Lane? Are you a hair trigger?”

 

Barrons likes to use sexual innuendo to try to shut me up. I think he expects the well-raised southern belle in me will think eew and back off. Sometimes, I do think eew, but I don’t back off. “I’m a spitter, if that’s what you’re asking.” I flashed him a too-sweet smile.

 

“Didn’t look that way to me. I think you’re a swallower. His tongue was halfway to China and you were still taking it.”

 

“Jealous?”

 

“Implies emotional investment. The only investment I have in you is my time, and I’m expecting a big payoff. Tell me about the Sinsar Dubh.”

 

I glanced at my hand. It had come away from his lapel wet. I angled it in the light. Red looks black at night. I sniffed it. It smelled like old pennies. Gee, blood. No surprise there. “Have you been in a fight? No, let me guess; you saved a wounded dog, again?” I said dryly. That was the excuse he’d used last time.

 

“I had a nosebleed.”

 

“Nosebleed, my petunia.”

 

“Petunia?”

 

“Ass, Barrons. As in you are one.”

 

“The Book, Ms. Lane.”

 

I looked into his eyes. Was there a Gripper in there? Something very old looked back. “There’s nothing to tell.”

 

“Why did you call after him?”

 

“I haven’t seen him since the last time we saw the Book. I keep V’lane informed.
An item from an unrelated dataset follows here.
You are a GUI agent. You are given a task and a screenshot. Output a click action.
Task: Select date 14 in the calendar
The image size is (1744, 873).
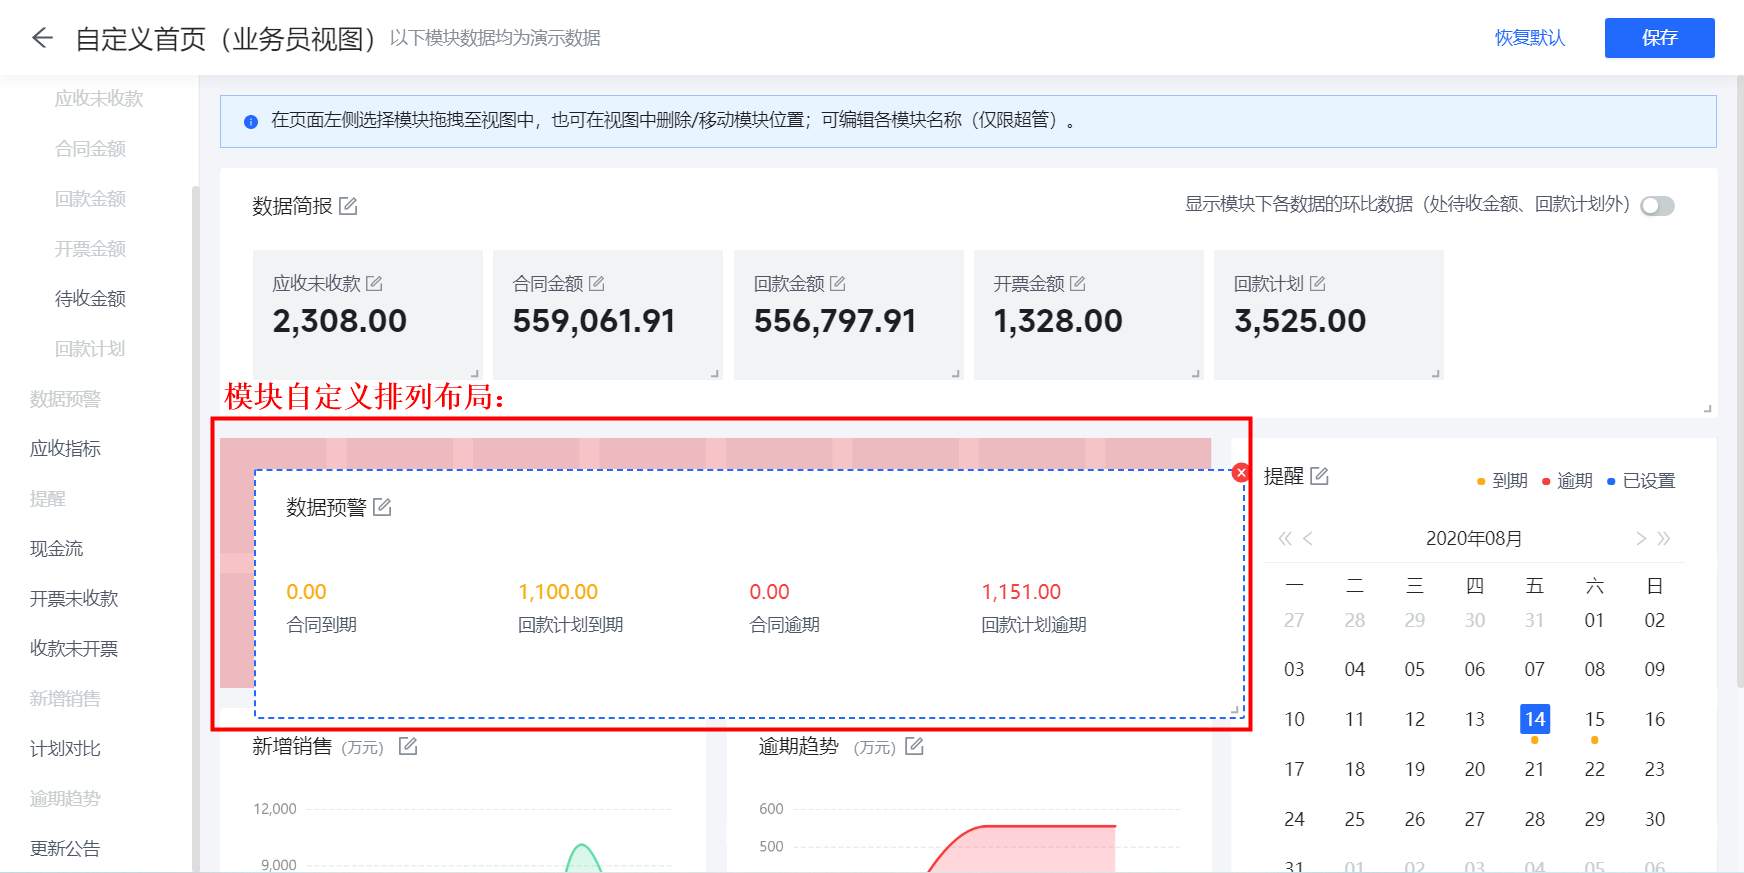point(1534,719)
You’re not the only shark in the sea.”

 

He raked me with a contemptuous glance. “It’s a Fae prince’s fundamental nature to enslave a woman with sex, Ms. Lane. It’s a woman’s fundamental nature to be enslaved. Try to rise above it.”

 

“Oh, it is not a woman’s fundamental nature to be enslaved!” Everywoman reared up in me, battle-ready.

 

He turned and walked away. “You wear my brand, Ms. Lane,” floated over his shoulder, “and if I’m not mistaken, you now wear his. Who owns you? I don’t think it’s you.”

 

“It is, too,” I yelled at his retreating back, but he was already halfway down the street, vanishing into the darkness. “I don’t wear his brand!” Did I? Exactly what had V’lane embedded in my tongue? I fisted my hands, staring after him.

 

Behind me, militant footfalls approached. I reached instinctively for my spear. It was back where it was supposed to be, holstered beneath my arm again. I needed to figure out how V’lane was taking it. Had he returned it when he’d kissed me? Wouldn’t I have felt it? Could I persuade Barrons to ward, so it couldn’t be taken from me? He seemed to have a vested interest in my having it.

 

A troop of ugly gray-skinned Rhino-boys marched by, and I busied myself digging in my purse, partly to keep from watching them, counting their numbers, and trying to decide if they were new in town or if I’d seen them before, and partly to keep my face concealed in shadow. I wouldn’t be at all surprised if the Lord Master was circulating a WANTED poster of me, with a detailed sketch. It was probably time to change my hair again, start wearing ball caps or wigs.

 

I resumed my trek to the bookstore. It hadn’t eluded my orgasm-drenched brain that V’lane had disappeared the moment Barrons had appeared. Maybe he wasn’t a Gripper but an even worse Unseelie that I’d not yet encountered. In a world that kept growing darker every day, Barrons sure did seem to have a knack for keeping all the monsters at bay.

 

Because he was the biggest, baddest monster of all?